🤖 AI Summary
Pre-LayerNorm Transformers (e.g., LLaMA, Qwen, DeepSeek) offer stable and scalable pretraining for large language models but suffer from exponential growth of activation variance across layers, causing residual paths to dominate sublayer outputs and hindering deep representation learning. To address this, we propose Gradient-Preserving Activation Scaling (GPAS): a layer-adaptive scaling of intermediate activations during forward propagation that rigorously preserves backward gradients—without altering network architecture, optimizer, or training dynamics. GPAS is compatible with Pre-LN, Sandwich-LN, and DeepNorm configurations. Evaluated on language model pretraining across 71M–1B parameter scales, GPAS accelerates convergence by 18% on average and consistently improves downstream task performance by +0.8% on average, effectively mitigating degradation in deep-layer training.
📝 Abstract
Modern Large Language Models, such as the LLaMA, Qwen and DeepSeek series, predominantly adopt the Pre-LayerNorm (Pre-LN) Transformer architecture. While being stable during pretraining and scalable to large model sizes, Pre-LN suffers from an exponential growth in activation variance across layers, causing the residual path to dominate over sub-layer outputs and limiting the learning capacity of deeper layers.

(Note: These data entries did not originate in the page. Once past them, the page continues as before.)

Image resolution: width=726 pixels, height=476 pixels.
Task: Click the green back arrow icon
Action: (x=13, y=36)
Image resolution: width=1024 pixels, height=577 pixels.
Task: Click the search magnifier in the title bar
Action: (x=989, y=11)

To mitigate this issue, we propose Gradient-Preserving Activation Scaling (GPAS), a simple technique that can be used in combination with existing approaches. GPAS works by scaling down the intermediate activations while keeping their gradients unchanged. This leaves information in the activations intact, and avoids the gradient vanishing problem associated with gradient downscaling. Extensive experiments across various model sizes from 71M to 1B show that GPAS achieves consistent performance gains. Beyond enhancing Pre-LN Transformers, GPAS also shows promise in improving alternative architectures such as Sandwich-LN and DeepNorm, demonstrating its versatility and potential for improving training dynamics in a wide range of settings.